عَنِ ابْنِ عُمَرَ اَنَّ النَّبِيَّ ص قَالَ: اَبْغَضُ اْلحَلاَلِ اِلَى اللهِ عَزَّ وَ جَلَّ الطَّلاَقُ. ابو داود و ابن ماجه
Dari Ibnu Umar, bahwa sesungguhnya Nabi SAW bersabda, “Perkara halal yang paling dibenci oleh Allah ’Azza wa Jalla adalah thalaq”. [HR. Abu Dawud dan Ibnu Majah].

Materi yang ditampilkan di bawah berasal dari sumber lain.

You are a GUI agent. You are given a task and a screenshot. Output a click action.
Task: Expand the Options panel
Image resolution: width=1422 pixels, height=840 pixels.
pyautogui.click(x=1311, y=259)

Larangan menthalaq istri diwaktu sedang haidl
عَنِ ابْنِ عُمَرَ رض اَنَّهُ طَلَّقَ امْرَأَتَهُ وَ هِيَ حَائِضٌ فَذَكَرَ ذلِكَ عُمَرُ لِلنَّبِيّ ص، فَقَالَ: مُرْهُ فَلْيُرَاجِعْهَا اَوْ لِيُطَلّقْهَا طَاهِرًا اَوْ حَامِلاً. الجماعة الا البخارى
Dari Ibnu Umar RA, bahwa ia pernah menthalaq istrinya, sedang istrinya itu dalam keadaan haidl. Kemudian hal itu disampaikan oleh Umar kepada Nabi SAW, lalu Nabi SAW bersabda, “Suruhlah dia untuk merujukinya kembali, atau hendaklah ia menthalaqnya dalam keadaan suci atau hamil”. [HR. Jama’ah kecuali Bukhari].
عَنِ ابْنِ عُمَرَ اَنَّهُ طَلَّقَ امْرَأَتَهُ وَ هِيَ حَائِضٌ فِى عَهْدِ رَسُوْلِ اللهِ ص، فَسَأَلَ عُمَرُ رَسُوْلَ اللهِ ص عَنْ ذلِكَ. فَقَالَ: مُرْهُ فَلْيُرَاجِعْهَا ثُمَّ لْيُمْسِكْهَا حَتَّى تَطْهُرَ ثُمَّ تَحِيْضَ ثُمَّ تَطْهُرَ. ثُمَّ اِنْ شَاءَ اَمْسَكَ بَعْدُ. وَ اِنْ شَاءَ طَلَّقَ قَبْلَ اَنْ يَمَسَّ، فَتِلْكَ اْلعِدَّةُ الَّتِى اَمَرَ اللهُ اَنْ تُطَلَّقَ لَهَا النّسَاءُ. البخارى و مسلم
Dari Ibnu ‘Umar, bahwasanya ia pernah menthalaq istrinya, pada hal istrinya dalam keadaan haidl pada masa Rasulullah SAW. ‘Umar bertanya kepada Rasulullah SAW tentang hal itu. Maka beliau bersabda, “Suruhlah ia merujukinya, lalu ia menahannya sehingga suci, kemudian ia haidl lagi, kemudian ia suci lagi. Kemudian jika ia masih menginginkan, boleh tidak menthalaqnya. Dan jika ia mau, ia boleh menthalaqnya sebelum mencampurinya. Maka itulah ‘iddah yang Allah perintahkan supaya wanita dithalaq padanya”. [HR. Bukhari dan Muslim]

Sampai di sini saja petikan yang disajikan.